Ukraine is preparing a broad update to labor regulation that would change how companies structure employment. A draft Labor Code discussed publicly would expand the number of labor contract formats and introduce a more modular approach to work arrangements.
For employers and investors, the direction is clear: formal rules are being adjusted to match real-world operating models where teams scale by projects, functions change quickly, and one person may combine different roles within the same company.
What the contract reform could change
The proposal would increase the number of available labor contract types and allow an employer to sign several contracts with the same person at the same time when the work is different. In practice, this aims to make additional functions and separate pay streams fully legal and transparent instead of informal add-ons.
For businesses that rely on mixed workloads, seasonal peaks, or project delivery, the reform can reduce friction by aligning documentation, payroll, and performance expectations with actual tasks.

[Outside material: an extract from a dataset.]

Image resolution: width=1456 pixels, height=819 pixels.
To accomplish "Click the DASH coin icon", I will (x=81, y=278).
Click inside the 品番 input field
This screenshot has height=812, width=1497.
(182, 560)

Implications for employers and investors
More contract formats can improve compliance and reduce shadow employment, but it also raises the bar for HR governance. Companies will need clearer job architecture, internal policies for multi-role arrangements, and payroll processes that correctly separate duties, hours, and compensation.
For investors, the near-term opportunity is higher workforce flexibility and faster scaling. The near-term risk is execution: transitional rules, enforcement practice, and how disputes are interpreted once the new model becomes operational.
Work and family: more choice, fewer blanket bans
The reform discussion also touches on workers with small children. The approach described publicly focuses on choice of format such as remote, offline, or hybrid work, and replaces rigid restrictions with a right for the employee to decide based on personal circumstances.
This direction matters in a tight labor market because it expands the usable talent pool and supports retention, especially for roles that can be reorganized around flexible schedules.
- Investor checklist: map roles and tasks, design multi-role policies, and test payroll and compliance controls for split responsibilities.
- Operational upside: faster scaling, clearer legal basis for mixed duties, and better workforce utilization.
- Key risks: transition ambiguity, administrative load, and potential for disputes if duties and metrics are not clearly defined.